Tu as une âme de bonne samaritaine ?

(rires) Non.

 

Si !

Non ! (rires) J'aime juste les nouveaux défis et je me dis, les gens qui sont en fauteil, on leur propose toujours le même style de sport...

 

La course, le basket...

Oui et peut-être que tout le monde n'aime pas faire ça, le basket, le badminton...

 

… tout le monde aime le basket ! (interview effectuée par le rédacteur basket-ball de SportaCaen.fr, ndlr)

 

Moi, je suis nulle au basket (rires). Mais la Zumba, c'est un sport dansé et tant pis s'il n'y a que le haut du corps. En plus, c'est à la mode et eux sont privés de cette mode-là. Et ma copine qui fait ça sur Paris, elle a une cinquantaine d'élèves dans ses cours. C'est une fois par moi, donc ce n'est pas énorme mais moi, si je peux faire ça toutes les semaines, je le ferai parce que c'est un nouveau défi, il faut créer de nouvelles chorégraphies, il faut se mettre à la place des gens mais si je peux amener la Zumba à ce public-là et ce public-là à la Zumba, avec grand plaisir.

 

Au delà de trouver de nouveaux défis, on voit que ce que tu aimes bien, comme tu souris tout le temps, c'est aussi de faire sourire les gens ?

La Zumba c'est ça, c'est amuser les gens, leur changer les idées et je considère mon métier comme un métier-passion. Quand je vais en cours, je n'ai pas forcément l'impression de travailler. Les seuls moments où j'ai l'impression de travailler, c'est quand ça ne va pas dans ma vie, que je suis fatiguée ou quand je suis blessée. Sinon, je n'ai pas l'impression de travailler, même si c'est un vrai travail parce que c'est un métier épuisant, j'ai 18 heures de cours donc oui, je ne travaille pas beaucoup, les gens rigolent quand je leur dis que je travaille 18 heures par semaine. Mais ce sont 18 heures où je saute sur le podium, où je motive les gens, où j'essaye de faire rire la personne qui a passé une mauvaise journée. Donc c'est un métier génial, éprouvant mais c'est un métier où les gens nous donnent beaucoup.

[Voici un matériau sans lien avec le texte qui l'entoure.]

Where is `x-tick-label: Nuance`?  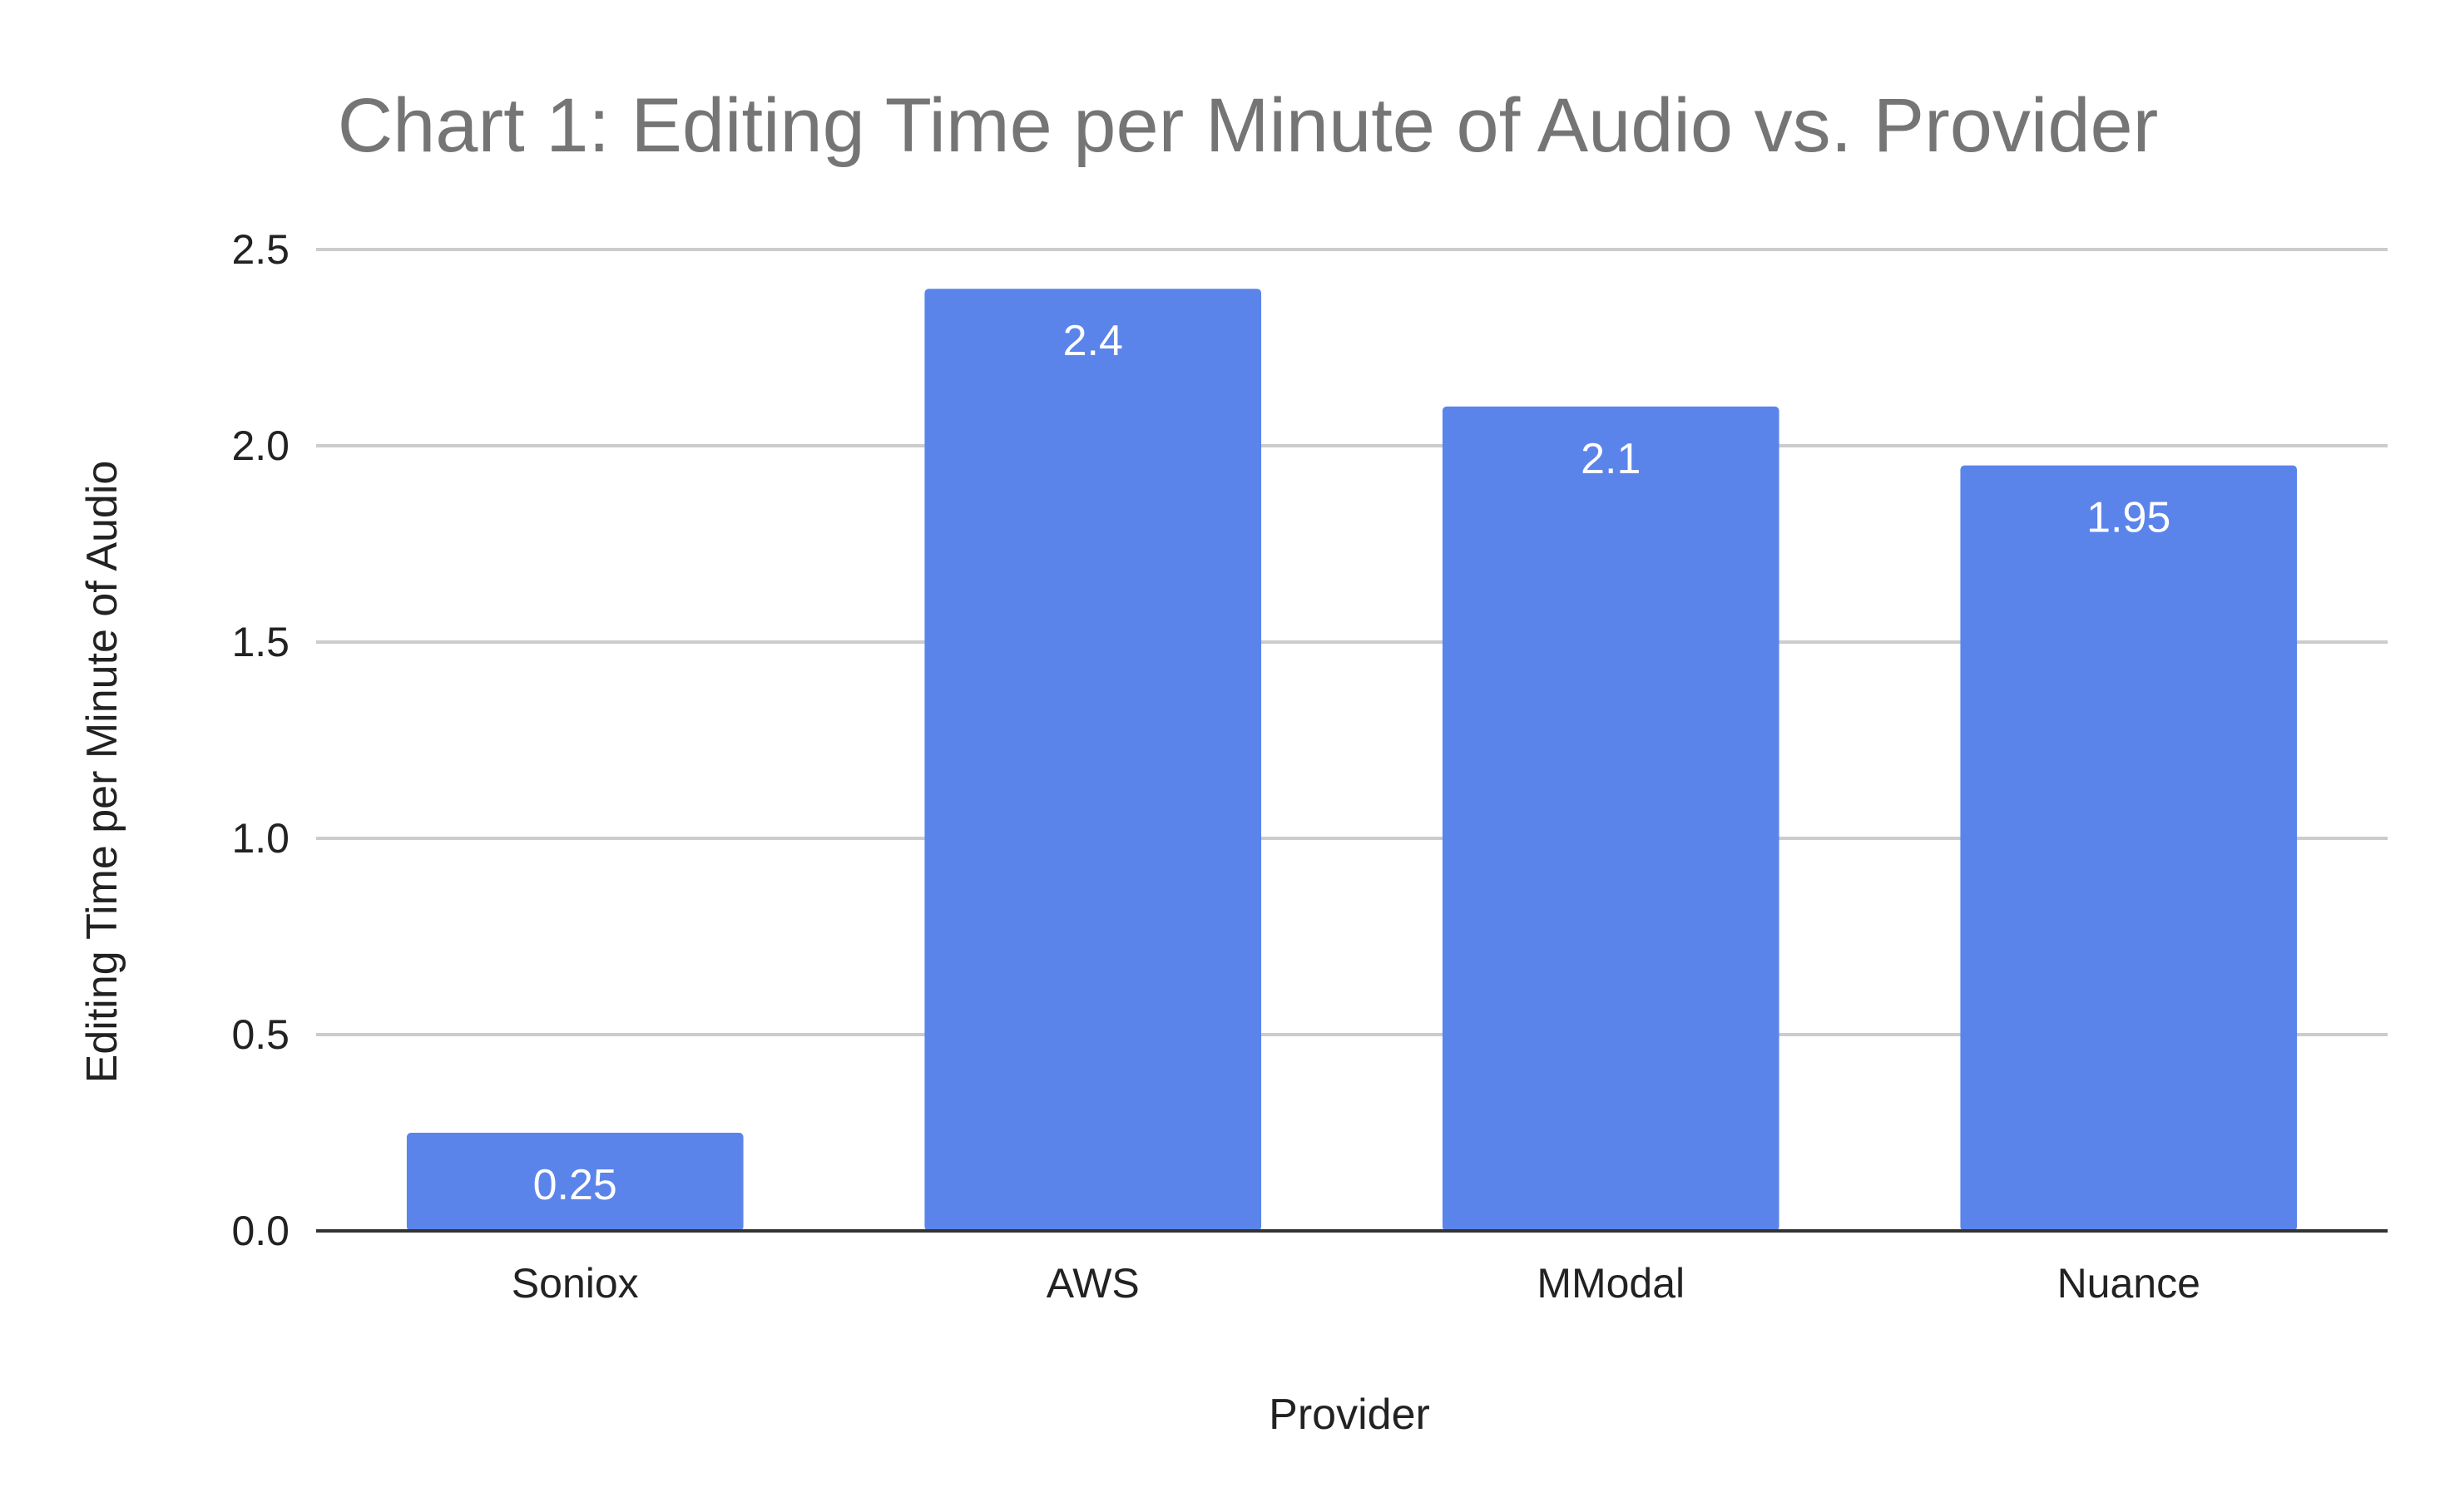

Où peut-on te retrouver si on souhaite faire de la Zumba ? Sans vendre de l'héroïne pour aller prison et du coup te retrouver là-bas ?

(rires) Alors je suis chez Pep's Center à Hérouville, je suis à l'école de danse Sophie Berra et aussi à Émiéville, même si pour l'instant, c'est complet à Émiéville... et plus d'infos et de nouveautés en septembre 2017.